Accuracy assessment and area estimation

Learning goals

  • Improve your understanding of area-adjusted accuracy assessment
  • Assess the map errors of your forest type classification
  • Calculate error-adjusted class area estimates


Independent map accuracy assessment aims at getting an unbiased estimate of map accuracy. Generally, we identify a number of sample locations and compare the predicted class in the map with “true” class, which we determine using high quality reference information (e.g., very high resolution imagery or field surveys). The following section requires understanding of the basic concepts of map accuracy assessment, i.e. the confusion matrix, overall, producer’s, and user’s accuracy. Read more here if you don´t know what these are.

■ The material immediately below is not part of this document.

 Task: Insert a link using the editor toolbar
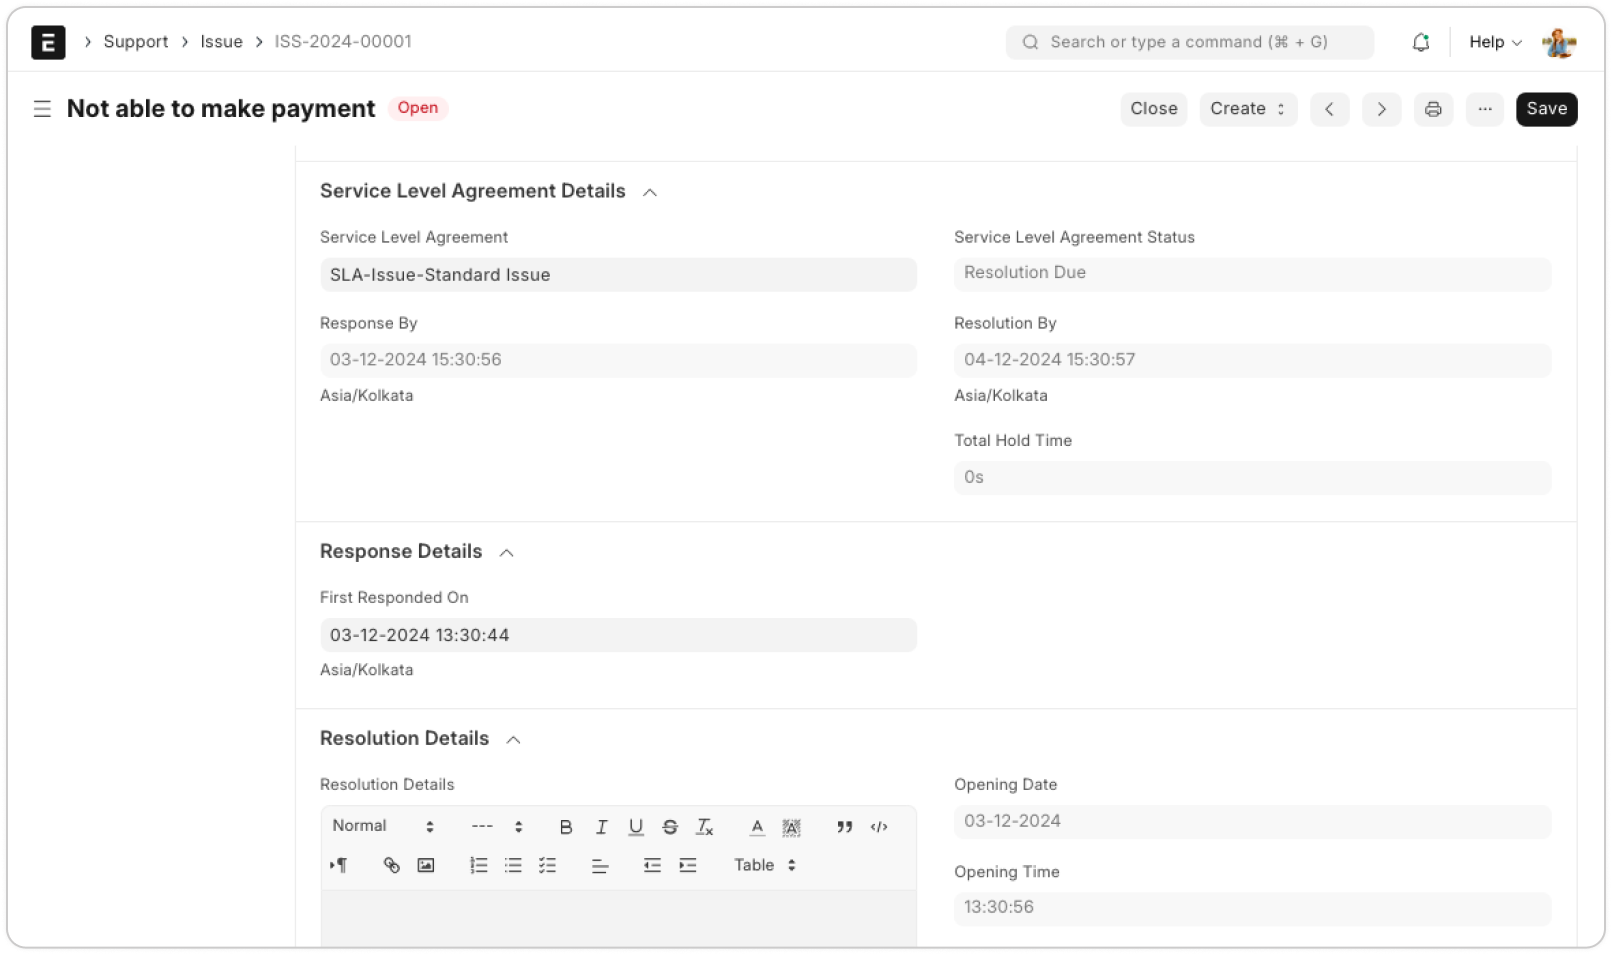click(x=391, y=865)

Forest type map with stratified random sample

Why is area-adjustment necessary?

Sample-based estimates of map accuracy are statistical estimates - we infer information about the total population (i.e. all pixels in the map) from a sub-population (i.e. the sample pixels). In order to get a statistically sound estimate of map accuracy, we need to pay attention to the way our sample locations are selected. Sample selection should be random and all pixels should have an inclusion probability greater than zero.

Typical sampling schemes include pure random, systematic random, and stratified random sampling. When is it useful to use stratified sampling over a systematic or pure random sample? Imagine a map forest loss in an area dominated by forest, where deforestation accounts for roughly 0.2% of the area. In order to get a sufficiently large sample (let´s assume 60 samples) for the deforestation class using pure random sampling, we would approximately need to sample 30,000 locations. Stratified random sample helps us to overcome this issue by precisely allocating the number of desired samples within each class (or region) of interest.

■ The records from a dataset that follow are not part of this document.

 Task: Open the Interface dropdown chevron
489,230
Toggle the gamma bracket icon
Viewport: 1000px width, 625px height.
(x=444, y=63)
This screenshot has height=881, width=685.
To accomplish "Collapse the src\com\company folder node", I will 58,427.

Illustration of pure random, systematic, and stratified random sampling designs. Source:

Let´s bring this into the context of our study site. A map of our study region reveals imbalances in class extent, e.g., the deciduous forest class accounts for only 7% of the study area, while coniferous forests account for 40%.

Class name Proportion (\(w_i\))
Deciduous forest \(0.07\)
Mixed forest \(0.25\)
Coniferous forest \(0.40\)
Non-forest \(0.28\)

Stratified random sampling helps us to validate the map using a sufficient amount of samples for each for the four classes, let´s say 50. Below, you find a confusion matrix of the map validation. Rows here relate to the map classes \(i\) and columns indicate reference classes \(j\). Note that the sum of samples per class differs quite substantially between map (\(n_i\)) and reference (\(n_j\)).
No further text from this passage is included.